Go to a country like Singapore, or Japan, or Korea, if you cannot get at least 1 mbs, you can complain, and if it happens for a total time of more than 1 week in a month, you don't have to pay that month.
Funny how these countries have better and cheaper internet service than the US, isn't it?
Oh yeah - Fox. God forbid the conservatives had one outlet right liberals.
Then there is the NYT, Post, Globe, LA Times, SF Chronicle - I know liberals, these are far right wing news distributors.
What would you liberals do without all the far right news providers to pick on. I guess you can always read the slightly right wing Democratic Underground or Huffington Post.

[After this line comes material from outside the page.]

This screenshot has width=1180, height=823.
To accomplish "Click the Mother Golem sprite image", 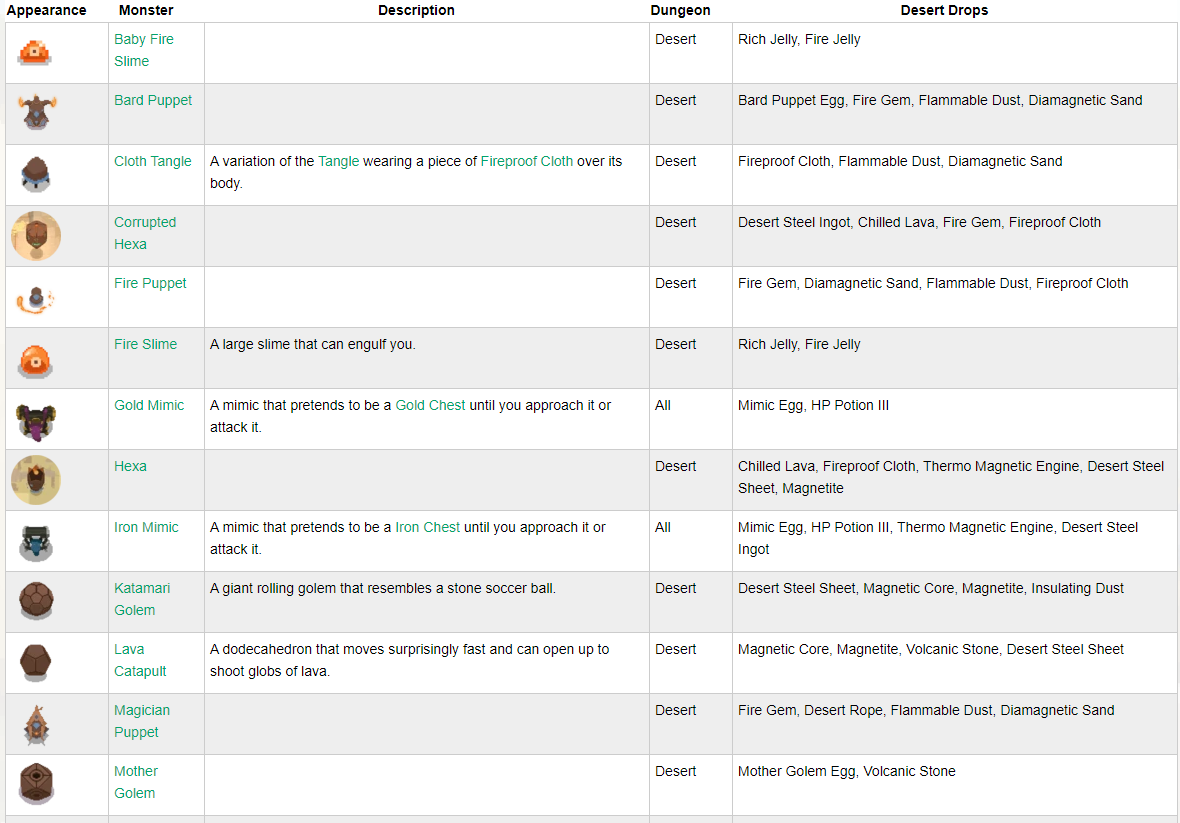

This ruling basically says that Comcast can block your TV cable from giving you internet, forcing you to have a cable TV account, and a separate internet account.
Or conversely, it can block the internet from streaming videos, forcing you again to shell out for Cable.
What a maroon
Besides, we may well be better off without the mentally ill, ASPD-afflicted hate mongers hiding behind the name "conservative".
Now I can say that the court does have a constitutional point, but there is nothing that says we the people, who lease the bandwidth to content providers and ISPs, cannot require net neutrality as a prerequisite for leasing the bandwidth in the future, if they cannot meet our requirements, they don't get ttheir lease approved.
Kind of like EXXON selling gas $5.00 a gallon (but 20 gallons a month max unless you have a gas guzzler then max as determined by Corp).
And forget the poor having internet access. They cant afford the porn and IPADS that you can (as determined by Corp)!
Dump the republiCONS before they sell the whole country down the drain .... all the while chasing their profit (as determined by Corp)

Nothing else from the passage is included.